Explaining black-box classifiers using post-hoc explanations-by-example: The effect of explanations and error-rates in XAI user studies

Highlights：

• Series of controlled user studies examining post-hoc example-based explanations for black-box deep learners doing classification (XAI).

• Black box AI models can be explained by “twinning” them with white-box models.

• Explanations were only found to impact people’s perception of errors.

• Explanations lead people to view errors as being “less incorrect”, but they do not improve trust.

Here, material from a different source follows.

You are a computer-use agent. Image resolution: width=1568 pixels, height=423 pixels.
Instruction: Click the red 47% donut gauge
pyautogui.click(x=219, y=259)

• Trust in an AI model is undermined by increases in error-rates (from 3% error-levels onwards).

摘要

In this paper, we describe a post-hoc explanation-by-example approach to eXplainable AI (XAI), where a black-box, deep learning system is explained by reference to a more transparent, proxy model (in this situation a case-based reasoner), based on a feature-weighting analysis of the former that is used to find explanatory cases from the latter (as one instance of the so-called Twin Systems approach). A novel method (COLE-HP) for extracting the feature-weights from black-box models is demonstrated for a convolutional neural network (CNN) applied to the MNIST dataset; in which extracted feature-weights are used to find explanatory, nearest-neighbours for test instances. Three user studies are reported examining people's judgements of right and wrong classifications made by this XAI twin-system, in the presence/absence of explanations-by-example and different error-rates (from 3-60%). The judgements gathered include item-level evaluations of both correctness and reasonableness, and system-level evaluations of trust, satisfaction, correctness, and reasonableness. Several proposals are made about the user's mental model in these tasks and how it is impacted by explanations at an item- and system-level. The wider lessons from this work for XAI and its user studies are reviewed.